The Munjili Wilderness Experience is in northern Zambia and stretches from Lavushi Manda in the south to the Kapishya Hot Springs in the north and also includes the North Luangwa National Park. The route shares boundaries with the Bangweulu Wetlands in the west, North and South Luangwa National Park and Lavushi Manda National Park. Together, these destinations offer what is arguably one of the finest tourist destinations in Zambia – still largely unknown to many tourists.
The area has three predominant seasons: September to November (hot and dry), December to March (hot and wet) and April to August (cool and dry). Daily temperatures range between 18° and 24°C.
The towns of Kapiri-Mposhi and Serenje usually have sufficient fuel stocks unless there is a countrywide fuel shortage. Driving time from Lusaka is approximately six hours (660km). If you intend to continue further north, carry enough supplies with you for the onward journey. Consult local tour operators for information about status of the roads as they can be inaccessible during the rainy season. This route is in a malaria risk area, so contact your doctor or pharmacist about appropriate prophylactics.
Mpika market is a worthwhile stop for stocking up on supplies. The market is normally stocked with a variety of veggies, forest products such as the delicious mopane worms (caterpillars), dry fresh water fish and chikanda (a delicacy prepared from wild orchid tubers and peanuts).
Reasons to visit:
The route includes a number of well-known attractions such as the Mutinondo Wilderness Area, a haven for bird-lovers at the edge of the Muchinga Escarpment, the Shiwa Ngandu Estate, a grand English-style homestead, built in the 1920s, the Kapishya Hot Springs and rock art Nachikufu Caves.
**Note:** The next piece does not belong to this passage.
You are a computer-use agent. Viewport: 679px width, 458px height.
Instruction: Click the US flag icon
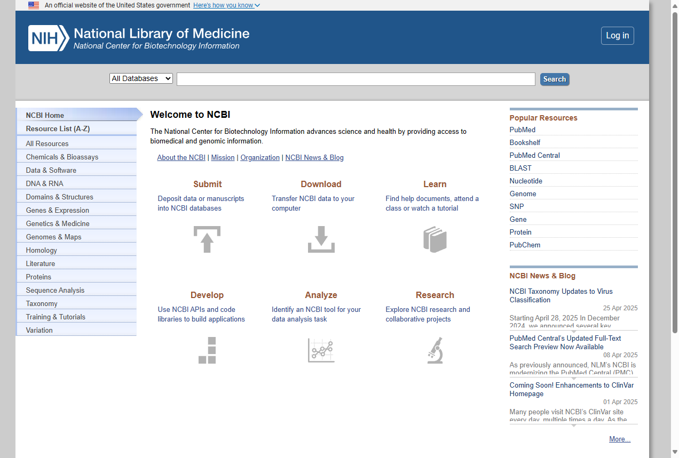34,5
The unique scenic views of the escarpment, wilderness areas, rich cultural heritage and abundant wildlife resources makes this route a real African experience. The Luangwa ecosystem with its characteristic Miombo and Mopane Woodlands has unique scenic views in alternating landscapes. The Muchinga escarpment and plateau supports one of the largest and most significant wildlife populations in Africa. Among the regular wildlife to spot while on this route include black lechwe, buffalo, elephant, hippo, zebra, kudu, impala, greater kudu, eland, waterbuck, black rhinoceros, warthog, leopard, spotted hyena, baboon, velvet monkeys and lions. Two endemic ungulate subspecies, Cookson’s wildebeest (connochates taurinus cooksoni) and Thornicrofts giraffe (giraffa camelopardalis thorncrofti), are confined to the Luangwa Valley. The region is the wintering ground of the white stork (ciconia ciconia) and a habitat for the endemic Lilian’s lovebird (agapornis lilianae) and the black-cheeked lovebird (agapornis nigregenis).